Data show that in 2019, China's melt blown fabric production capacity 8~10 million tons, and domestic melt spraying cloth production is only 55 thousand tons, that is to say, there are about 45 thousand tons of annual production capacity without full production released. In Wang Qiang's view, from last year's production of 5 billion masks, the amount of melted cloth used for masks was only 5000 tons per year, less than 10% of last year's consumption. Therefore, the fastest way to increase the use of melted cloth for masks is to increase the load and other transfer products. After all, the enterprises that have the capacity of "fire god mountain" to build new capacity of melt blown cloth are also like Sinopec's super strength enterprise.
Wang Qiang had previously predicted that if the output of 50 thousand tons of production and increased load was released, it would be converted to about 140 tons per day, plus the acceleration of some enterprises' overload and Sinopec and other powerful enterprises, which could support China's daily mask production of 1.8-2 million.

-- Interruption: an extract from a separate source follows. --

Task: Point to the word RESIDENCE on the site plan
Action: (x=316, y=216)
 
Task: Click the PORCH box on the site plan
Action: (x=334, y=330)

But Wang Qiang said frankly, the bottleneck of masks production continues to go up to the top is still the middle part of the medical melted spray cloth. The short term respirable mask can be estimated at 1.6-2 billion. The new melt blown fabric has a long distance to save water from the near fire, and the non medical melted spray cloth and some spunbonded nonwoven fabrics that are closest to the conversion conditions will be the main incremental production capacity of the medical melt blown fabric in the next 2 months. With the gradual resumption of the third industry and the gradual promotion of school resumption, it is still necessary to maintain the respirator for a period of time. This may also continue to increase the daily demand of mask. In addition, the low risk area can relax the mask appropriately in the low risk scenario. The mask demand will be offset to a certain extent in this way. The peak demand of mask daily demand may be lower than that of potential theoretical calculation. It does not exclude stopping at 1.5-2 million per day. The total daily demand will remain at about 150 million high for a period of time. Therefore, the potential export capacity of masks will gradually increase with the further decline of the number of epidemic stocks and the improvement of the situation in the two quarter.